A method for preventing and/or treating a disease or a disorder, comprising administering the cell of any one of claims 55-67 and/or the pharmaceutical composition of claim 72 to a subject.
The method of claim 73, wherein the cell and/or the pharmaceutical composition reduces cancer-induced immunosuppression.
The method of any one of claims 73-74, wherein comprises administering a cell therapy to the subject.
The method of claim 75, wherein the cell therapy is selected from the group consisting of a CAR T therapy, a TCRT therapy, a TIL therapy, a CIK therapy, a LAK therapy, and a MIL therapy.
The method of any one of claims 75-76, wherein the subject is a human.
The method of any one of claims 73-77, wherein the disease or the disorder comprises a tumor and/or cancer.

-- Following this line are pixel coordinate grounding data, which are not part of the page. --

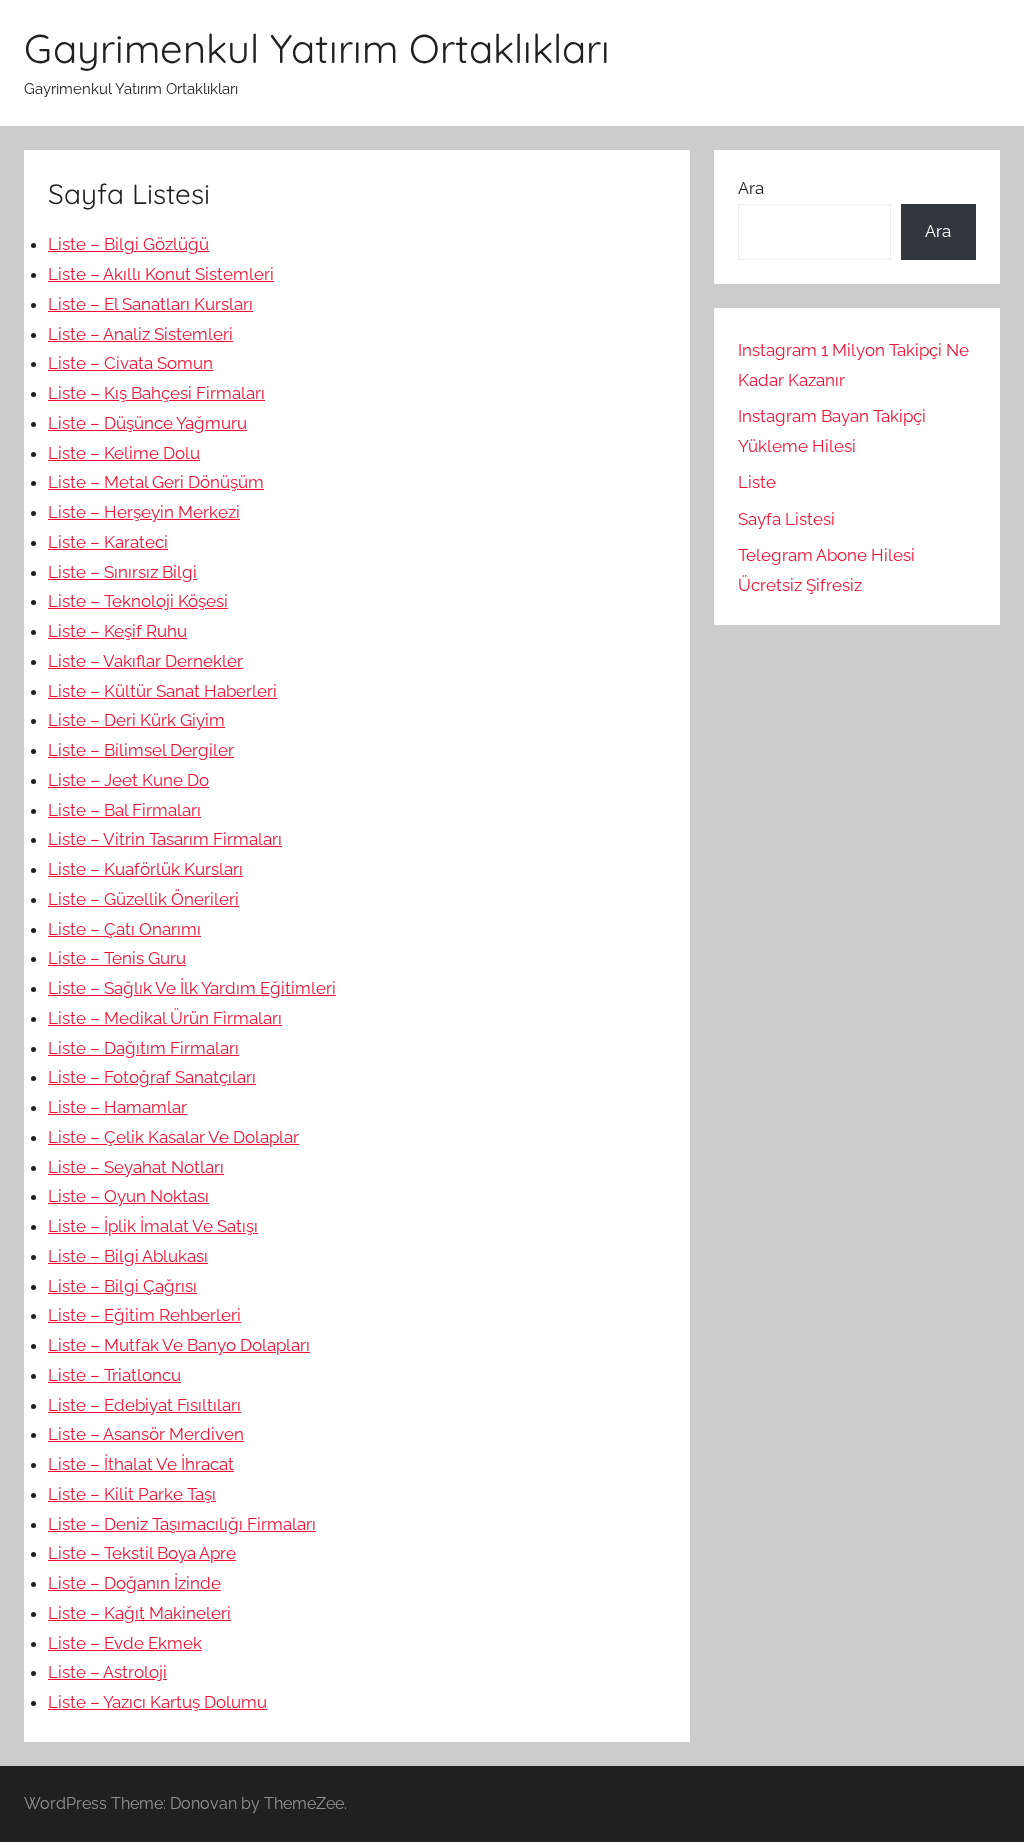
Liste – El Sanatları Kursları (150, 304)
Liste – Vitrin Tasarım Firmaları (165, 839)
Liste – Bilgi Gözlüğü (128, 244)
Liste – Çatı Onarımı (124, 929)
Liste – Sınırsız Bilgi (122, 572)
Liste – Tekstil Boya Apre (142, 1553)
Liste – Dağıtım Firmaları (143, 1048)
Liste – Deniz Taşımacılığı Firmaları (182, 1524)
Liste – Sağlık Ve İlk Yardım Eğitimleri (192, 988)
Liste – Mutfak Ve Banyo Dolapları (179, 1345)
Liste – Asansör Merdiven (146, 1434)
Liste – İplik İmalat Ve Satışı (153, 1226)
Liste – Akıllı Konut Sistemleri (161, 274)
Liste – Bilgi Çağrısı (122, 1286)
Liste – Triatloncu (114, 1375)
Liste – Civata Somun (130, 363)
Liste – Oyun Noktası (128, 1196)
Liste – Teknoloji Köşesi (138, 601)
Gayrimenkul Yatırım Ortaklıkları (317, 48)
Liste (757, 482)
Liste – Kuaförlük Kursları (145, 869)
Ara (751, 188)
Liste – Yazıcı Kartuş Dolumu (157, 1702)
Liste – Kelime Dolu (124, 453)
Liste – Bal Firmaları (124, 810)
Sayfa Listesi (786, 519)
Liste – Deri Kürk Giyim (136, 720)
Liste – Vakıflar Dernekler (145, 661)
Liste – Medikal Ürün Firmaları (165, 1018)
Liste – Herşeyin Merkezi (144, 512)
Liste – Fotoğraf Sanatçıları (152, 1077)
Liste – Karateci (108, 542)
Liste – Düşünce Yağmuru (147, 423)
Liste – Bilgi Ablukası (128, 1256)
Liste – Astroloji (107, 1672)
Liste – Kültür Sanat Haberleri (162, 691)
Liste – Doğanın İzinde (134, 1583)
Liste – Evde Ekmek (125, 1643)
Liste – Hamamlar (117, 1107)
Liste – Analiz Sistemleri (140, 334)
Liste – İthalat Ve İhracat (141, 1464)
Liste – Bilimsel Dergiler (141, 750)
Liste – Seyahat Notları (136, 1167)
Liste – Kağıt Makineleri (139, 1613)
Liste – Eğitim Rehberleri (144, 1315)
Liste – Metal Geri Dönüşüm (156, 482)
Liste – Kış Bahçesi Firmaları (156, 393)
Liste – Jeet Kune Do (128, 780)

The method of any one of claims 73-78, wherein the disease or the disorder comprises a solid tumor and/or a hematological cancer.
The method of any one of claims 73-79, wherein the disease or the disorder comprises a CD70-expressing cancer, a HER2-expressing cancer, a NY-ESO-1-expressing cancer, a CD19-expressing cancer, a CD20-expressing cancer, a CD22-expressing cancer, a PSMA-expressing cancer, a c-Met-expressing cancer, a GPC3-expressing cancer, a IL13ra2-expressing cancer, a EGFR-expressing cancer, a CD123-expressing cancer, a CD7-expressing cancer, a GD2-expressing cancer, a PSCA-expressing cancer, a EBV16-E7-expressing cancer, a H3.3-expressing cancer, a EGFRvIII-expressing cancer, a BCMA-expressing cancer, a Mesothelin-expressing cancer, a GPRC5D-expressing cancer, a GCC-expressing cancer, a GUCY2C-expressing cancer, a Claudin 18.2-expressing cancer, a ROR1-expressing cancer, a B7H3-expressing cancer, a DLL3-expressing cancer and/or a CDH17-expressing cancer.
The method of any one of claims 73-80, further comprising administering an additional therapy to the subject.
A vaccine adjuvant comprising the antigen-binding protein of any one of claims 1-11.